The only way that you can make out that this isn't a remake of a 70s-80s Hindi movie is by taking a look at the interviews with some cast members that are in an extra feature of the DVD.
Only then can your companion figure out that this film's supposed to be an extremely subtler study of kitsch, rather than hi-jinx bad acting and filmmaking in itself. (A thought: how about a Karan Johar movie made by Shyam Benegal?)
Blindness
PVR Home Entertainment, Rs 399
Rating: *
Can't see, don't see
In the land of the blind, the one-eyed man may be the king, but in this rather soppy, only occasionally disturbing science fiction-disaster movie by Brazilian director Fernando Meirelles, Julian Moore plays a woman in a quarantined and abandoned hospital surrounded by people struck by a worldwide epidemic of 'white blindness'.
The premise isn't bad and one would have hoped that the man who made the gritty, kinetic City of God would do something that takes us to the edge of our seats.

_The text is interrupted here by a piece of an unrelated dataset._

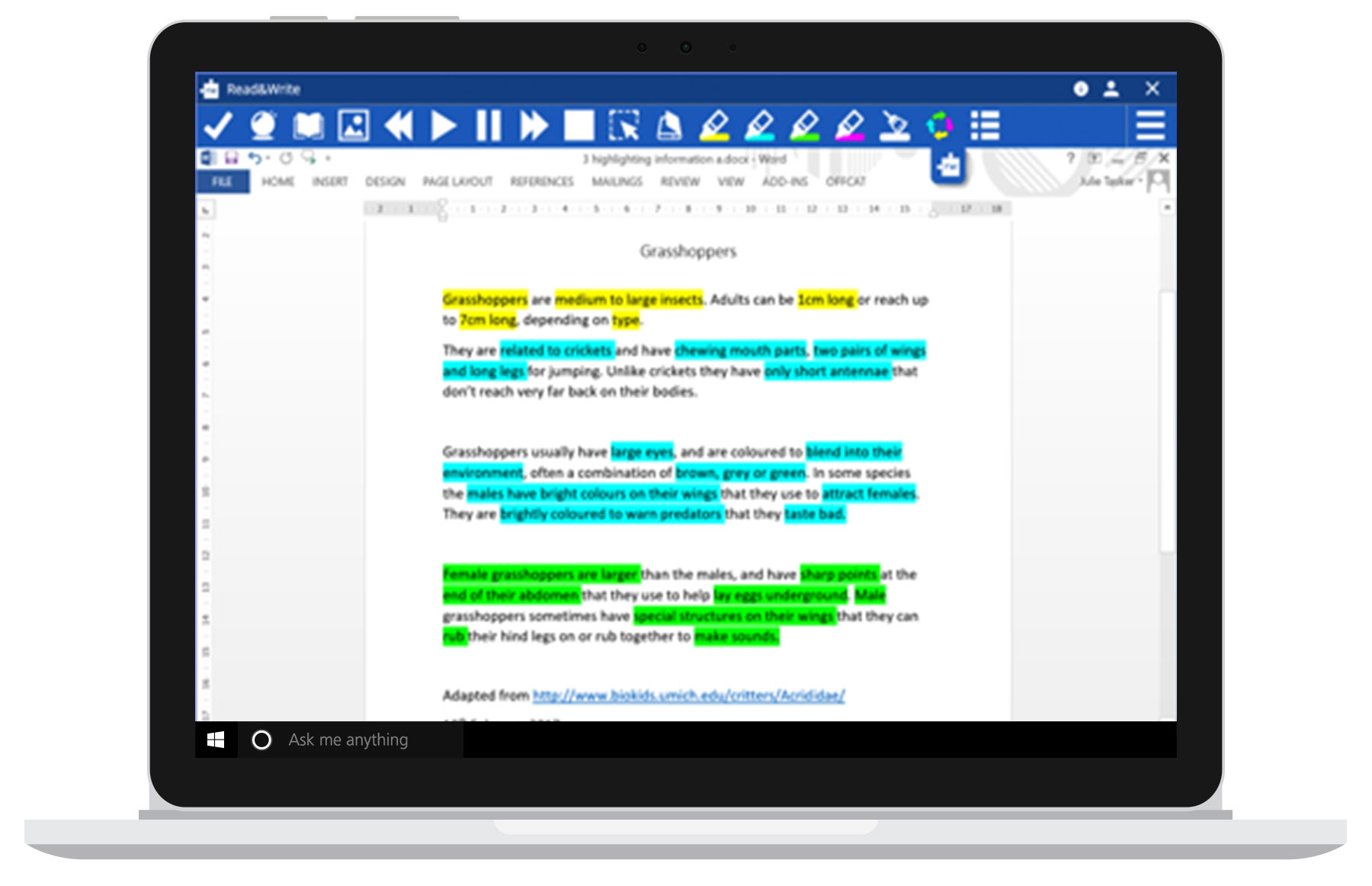This screenshot has width=1372, height=886.
Task: Pause the text reading
Action: [x=488, y=126]
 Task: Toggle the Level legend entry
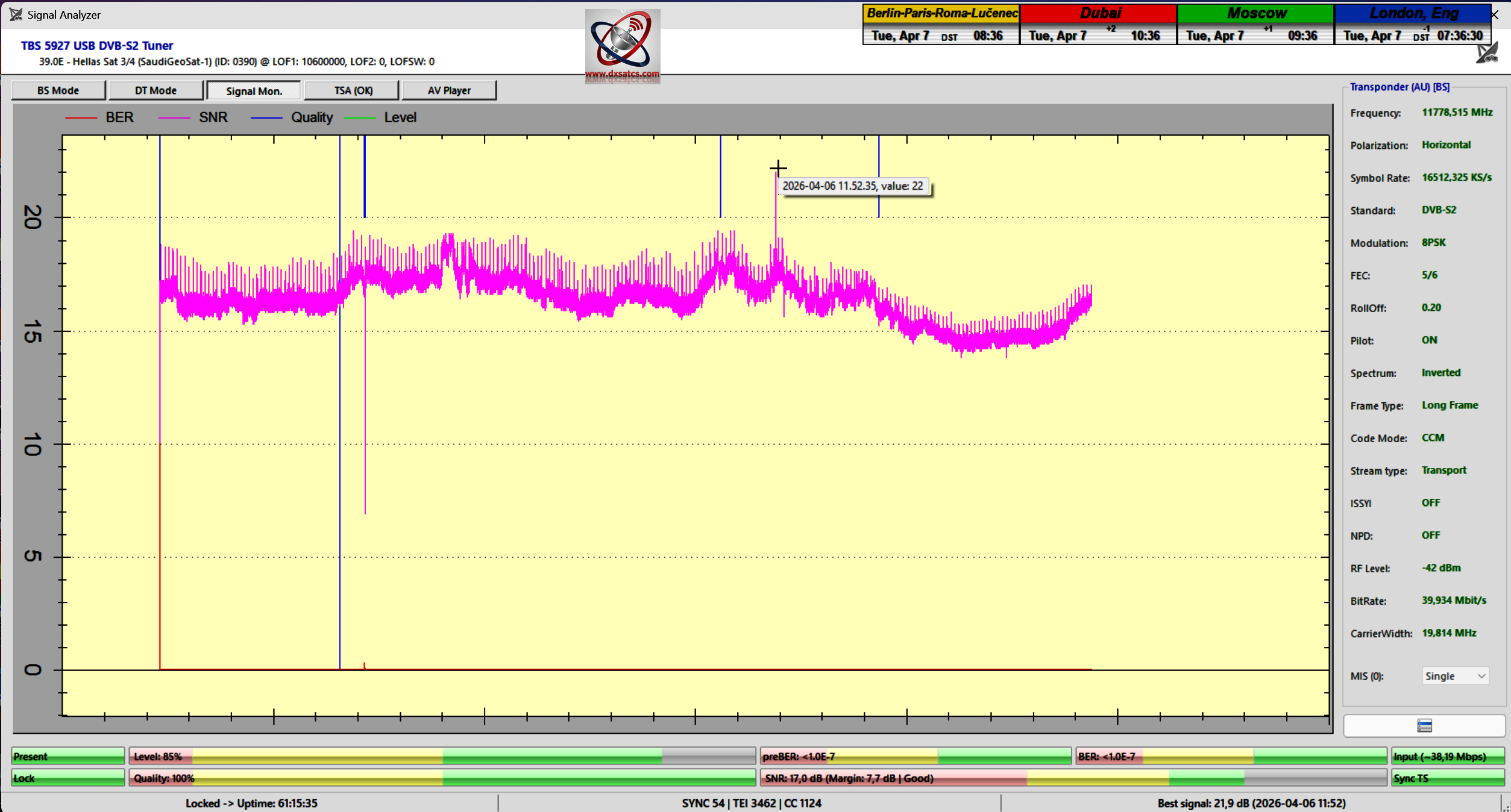(400, 118)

We are taken to the edge of preachiness and boredom and tipped over instead.
Mark Ruffalo plays Moore's rather pathetic (and blind) husband, making the subliminal point, I guess, that when it comes to the crunch (read: savage tribalism in a blind world), men are wusses.
Gael Garcia Bernal (Motorcycle Diaries, Amores Perros), is the only saving grace, playing a vicious, young, blind thug who terrorises other inmates in the darkness. Highly avoidable, unless you're into opening night movies they show at Cannes. (They showed this in the 2008 festival.)